Q. Should I use hairspray to remove a ballpoint ink stain? 
A. Hairspray and water can remove ballpoint ink, but you may be trading one problem for another. That’s because hairspray could contain alcohol and oils such as resins and lanolin. The alcohol in the hairspray can cause color damage especially on silk; likewise, oils and other ingredients could lead to additional stains.

Q. How do you remove deodorant and antiperspirant residue? 
A. Many people do not realize that prolonged contact with deodorants and antiperspirants may cause permanent damage. Combined with the effects of perspiration, the damage can be extensive. The most frequent damage is caused by overuse of these products, or infrequent cleanings. This leads to the buildup of a stiff, caked-up residue or to fabric damage.To prevent chemical damage, do not overuse the product and allow it to dry before dressing. Wear dress shield with silk garments.To remove the residue on washable garments, wash as soon as possible after wear in the hottest water safe for the fabric. Soaking in a detergent containing enzymes or an enzyme presoak may be necessary. If the stain remains, try using three percent hydrogen peroxide or chlorine bleach, according to fiber type or care label instructions. Before using, test for colorfastness.

Q. How should I clean my rayon garments? 
A. First we must remember that rayon is a manufactured fiber composed of regenerated cellulose derived from wood pulp or cotton linters. It is absorbent and comfortable to wear. There are different forms of the fiber know as rayon, viscose, cuprammonium, high-wet modulus and lyocel sold as Tencel™. With the exception of lyocel, rayon is very sensitive to water. Many dyes applied to rayon are not colorfast and will bleed or migrate upon contact with moisture. In addition, manufacturers often add sizing to rayon in order to achieve a desired body or drape. Some sizings are water-soluble, and washing will distort the shape of the garment. Drycleaning is recommended for most rayon garments. Although substantially similar in chemical composition to rayon, lyocel can be either drycleaned or washed.
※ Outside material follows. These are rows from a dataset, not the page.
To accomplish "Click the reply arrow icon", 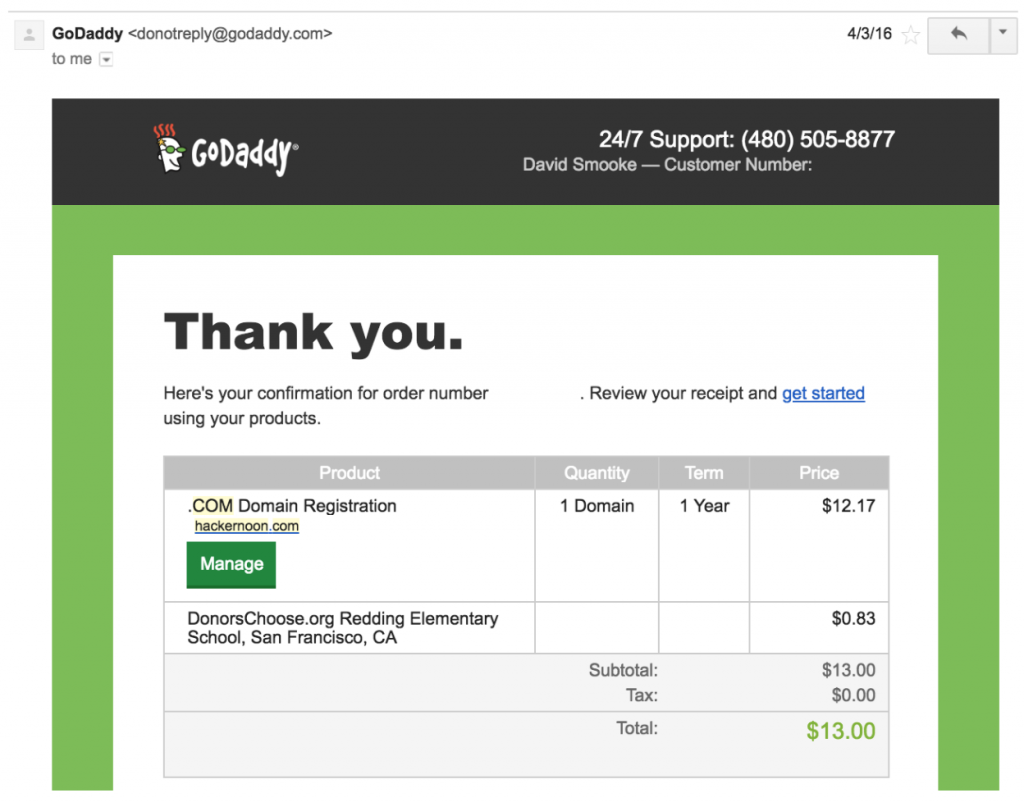I will point(958,34).
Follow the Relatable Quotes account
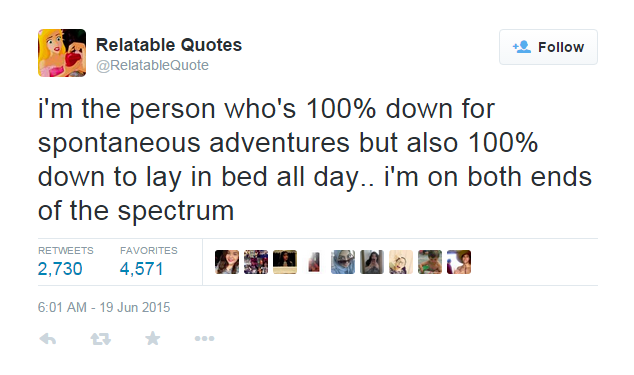 (548, 47)
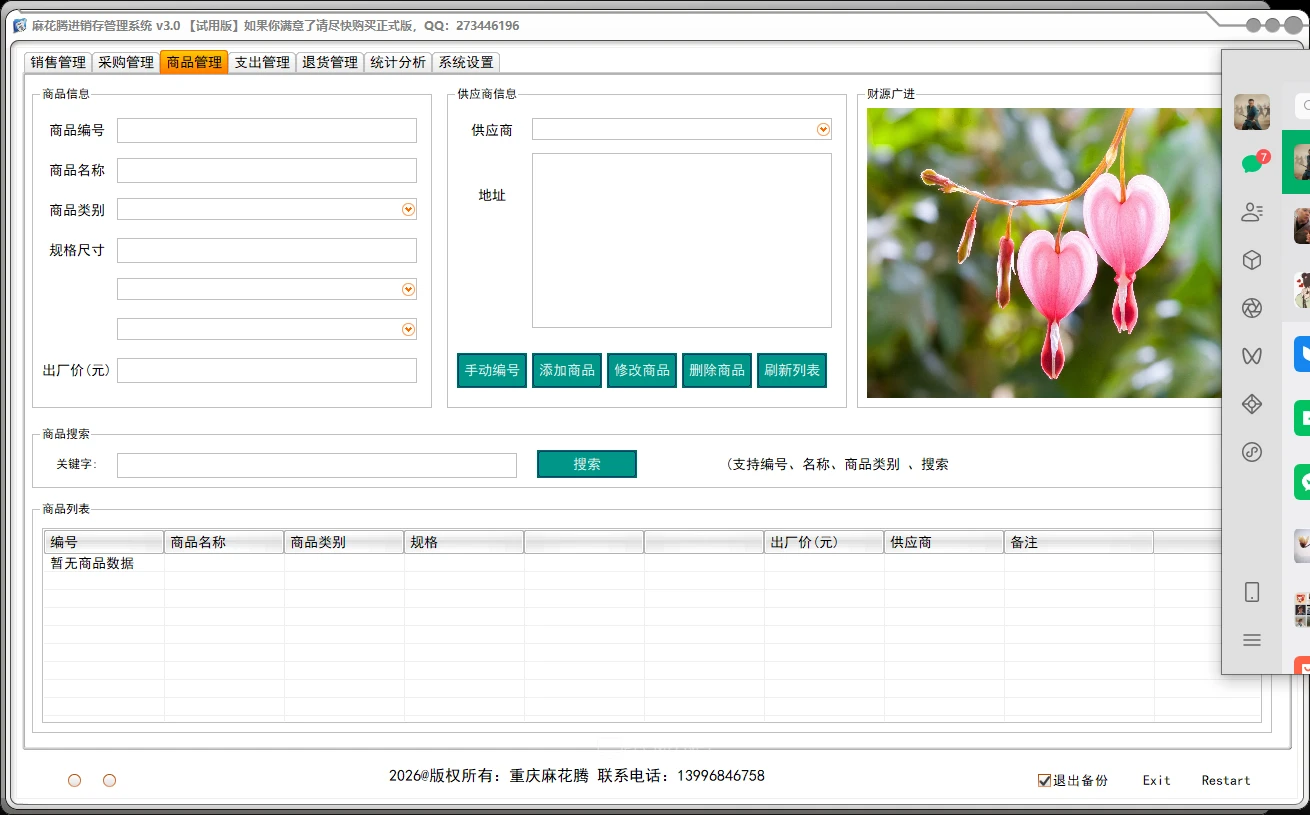
Task: Uncheck the 退出备份 checkbox
Action: tap(1043, 779)
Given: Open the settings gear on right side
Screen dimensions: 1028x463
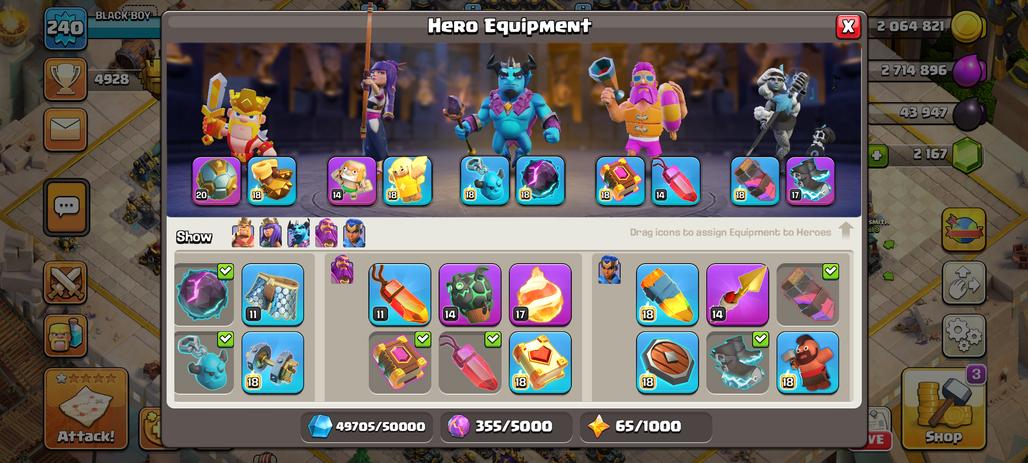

However, when caring for garments made of lyocel it is important to follow the care instructions carefully. If a garment made of lyocel is washed when should have been drycleaned, it may result in excessive shrinkage and a wrinkled appearance.

Q. Does frequent drycleaning shorten the life of a garment? 
A. On the contrary, frequent cleaning prolongs the life of a garment. Not only do stains set with age, making the garment unwearable, but ground-in dirt and soil act as an abrasive, like sandpaper, causing rapid wear of fibers. Also, insects are attracted to soiled clothes and will cause further damage.

Q. What can my professional drycleaner not do? 
A. Remove certain stains: The nature and age of the stain, plus the color construction of the fabric, sometimes make stains impossible to remove without damaging the garment. Prevent some colors from bleeding or fading: If the manufacturer does not thoroughly test the dyes to make sure they are colorfast to both solvent and water, some color may be lost during the cleaning process. This is considered the manufacturers responsibility. Prevent excessive shrinkage: If the manufacturer has failed to adequately preshrink all component parts before the garment is constructed, shrinkage may occur. Reverse worn or torn areas: Due to wear, perspiration, damage caused by insects, or liquid spills. Such holes or rips may not appear before cleaning, but they result from a previous weakening of the fibers. Prevent or correct holes caused by insects or acid spillage: Such holes may not appear before dry cleaning, but they result from a previous weakening of the fibers. Correct excessive shine on clothes: Caused by wear or extreme heat and pressure to home ironing. Correct poor home spot removal procedures! Such as color loss caused by excessive rubbing of delicate fabrics or color reactions or holes in the fabric caused by failure to rinse stain removal agents from the fabric.